The strength of Opera’r Ddraig’s Bhekizizwe, described as an operatic monodrama, is the performance by Themba Mvuta in the title role.
I was going to say the only role, as this is a one person singing role, but the talented singer actually performs several characters in this story of a young person from a South African village, who is supported by his community to go to study first in Pretoria and then London.
The main other roles are the leader of his village, a college lecturer in Pretoria, then in London and then the father of the girl with whom he fathers a child. We also have his mother, who gives him to other family members while still a baby.
Our strong baritone is accompanied by five musicians who also at times form a quasi chorus, both vocally and dramatically, as the story by Robert Fokkens and Mkhululi Mabija unfolds.
Musically and dramatically, the show is stronger in the first half, set in the apartheid era as the clever lad is encouraged to study hard for the benefit of his village. It is to go and become a political activist that his mother leaves him.

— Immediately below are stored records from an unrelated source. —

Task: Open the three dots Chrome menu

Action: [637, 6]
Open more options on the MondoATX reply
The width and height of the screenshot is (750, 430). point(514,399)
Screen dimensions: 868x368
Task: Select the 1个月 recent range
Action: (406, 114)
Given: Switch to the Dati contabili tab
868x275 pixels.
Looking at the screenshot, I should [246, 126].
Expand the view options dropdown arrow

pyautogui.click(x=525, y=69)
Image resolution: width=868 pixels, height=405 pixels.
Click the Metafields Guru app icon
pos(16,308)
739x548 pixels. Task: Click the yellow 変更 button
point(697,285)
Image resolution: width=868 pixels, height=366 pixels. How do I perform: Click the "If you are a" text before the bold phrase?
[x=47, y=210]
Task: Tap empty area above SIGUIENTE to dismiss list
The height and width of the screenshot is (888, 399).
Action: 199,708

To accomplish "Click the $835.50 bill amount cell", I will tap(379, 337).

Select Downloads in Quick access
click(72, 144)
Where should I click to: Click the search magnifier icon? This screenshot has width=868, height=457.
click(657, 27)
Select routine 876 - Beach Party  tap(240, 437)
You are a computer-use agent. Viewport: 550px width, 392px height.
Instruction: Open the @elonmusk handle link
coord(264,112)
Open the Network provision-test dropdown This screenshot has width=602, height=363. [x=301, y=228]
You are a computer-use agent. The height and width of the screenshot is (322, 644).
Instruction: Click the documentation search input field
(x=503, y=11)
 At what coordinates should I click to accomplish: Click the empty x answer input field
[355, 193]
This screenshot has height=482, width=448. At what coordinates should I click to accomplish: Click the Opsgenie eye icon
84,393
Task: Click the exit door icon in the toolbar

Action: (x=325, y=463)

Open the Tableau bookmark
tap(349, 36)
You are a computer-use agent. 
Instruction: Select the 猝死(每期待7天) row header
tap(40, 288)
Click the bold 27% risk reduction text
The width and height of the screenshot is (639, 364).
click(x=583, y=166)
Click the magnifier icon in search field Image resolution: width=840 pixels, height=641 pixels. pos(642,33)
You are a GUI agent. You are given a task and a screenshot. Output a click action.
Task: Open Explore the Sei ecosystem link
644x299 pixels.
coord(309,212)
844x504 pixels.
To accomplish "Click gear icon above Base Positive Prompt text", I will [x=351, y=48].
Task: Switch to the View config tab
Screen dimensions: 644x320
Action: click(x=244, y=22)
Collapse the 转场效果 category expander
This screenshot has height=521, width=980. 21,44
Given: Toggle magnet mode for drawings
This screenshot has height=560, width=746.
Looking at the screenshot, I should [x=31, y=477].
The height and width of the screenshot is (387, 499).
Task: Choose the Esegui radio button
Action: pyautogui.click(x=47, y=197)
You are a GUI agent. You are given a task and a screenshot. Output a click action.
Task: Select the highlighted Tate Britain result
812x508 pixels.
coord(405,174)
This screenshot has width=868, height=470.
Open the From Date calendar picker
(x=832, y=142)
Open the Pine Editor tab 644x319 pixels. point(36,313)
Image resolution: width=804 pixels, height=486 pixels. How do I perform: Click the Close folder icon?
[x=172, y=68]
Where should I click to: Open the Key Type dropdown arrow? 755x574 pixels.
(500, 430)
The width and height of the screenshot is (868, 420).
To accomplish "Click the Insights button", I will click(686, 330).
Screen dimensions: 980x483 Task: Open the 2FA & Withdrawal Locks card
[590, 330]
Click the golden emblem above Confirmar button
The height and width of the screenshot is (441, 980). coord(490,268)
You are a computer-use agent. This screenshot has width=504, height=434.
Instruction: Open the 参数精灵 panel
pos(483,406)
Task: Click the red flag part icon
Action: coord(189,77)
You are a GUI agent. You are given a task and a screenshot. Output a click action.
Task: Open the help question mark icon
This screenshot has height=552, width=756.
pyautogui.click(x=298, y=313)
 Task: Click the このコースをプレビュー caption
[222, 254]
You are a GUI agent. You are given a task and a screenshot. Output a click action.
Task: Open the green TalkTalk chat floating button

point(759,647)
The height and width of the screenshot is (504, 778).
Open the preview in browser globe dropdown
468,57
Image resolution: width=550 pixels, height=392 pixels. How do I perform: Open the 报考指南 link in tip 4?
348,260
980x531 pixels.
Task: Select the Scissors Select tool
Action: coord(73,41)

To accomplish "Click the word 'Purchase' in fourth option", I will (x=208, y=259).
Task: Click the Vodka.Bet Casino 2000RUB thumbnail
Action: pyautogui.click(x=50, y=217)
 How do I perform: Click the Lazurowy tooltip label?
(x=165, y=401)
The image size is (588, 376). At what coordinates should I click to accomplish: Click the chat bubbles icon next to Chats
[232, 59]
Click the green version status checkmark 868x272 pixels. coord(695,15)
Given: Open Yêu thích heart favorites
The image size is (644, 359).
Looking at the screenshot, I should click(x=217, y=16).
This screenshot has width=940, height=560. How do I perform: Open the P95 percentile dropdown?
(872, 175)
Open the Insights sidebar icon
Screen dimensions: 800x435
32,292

The second half is the meat of the story as the now young man ditches his village sweetheart for a white girl in London, who becomes pregnant, and has to choose between staying with her (although mainly the child) or going back to South Africa.
However, these London scenes are less effective particularly when our performer switches into a hackneyed portrayal of a presumably well to do English man (the girl’s father) to spout racist cliches and then the ending descends into a “man the barricades” polemic about being seen as a man and not by the colour of his skin.
The opera itself would be far stronger if we did not have to be spoon fed such things as drawing the analogy between Bhekizizwe being left by his mother and having to choose whether to leave his daughter.
It would also have been stronger if the situation he find himself in London as an outsider and then the pregnancy of the young girlfriend while both are presumably still students and from different backgrounds had been made more universal. Yes, this is about apartheid South Africa and racism of the period but the context could have also applied to other socially marginalised groups at the time and now.
The music is an attractive blend with delightful African music underpinning the entire score, and of course the language used in the libretto.
The musicianship is excellent and that central portrayal extremely strong.
The almost exclusively white audience at Cardiff’s Chapter enjoyed it.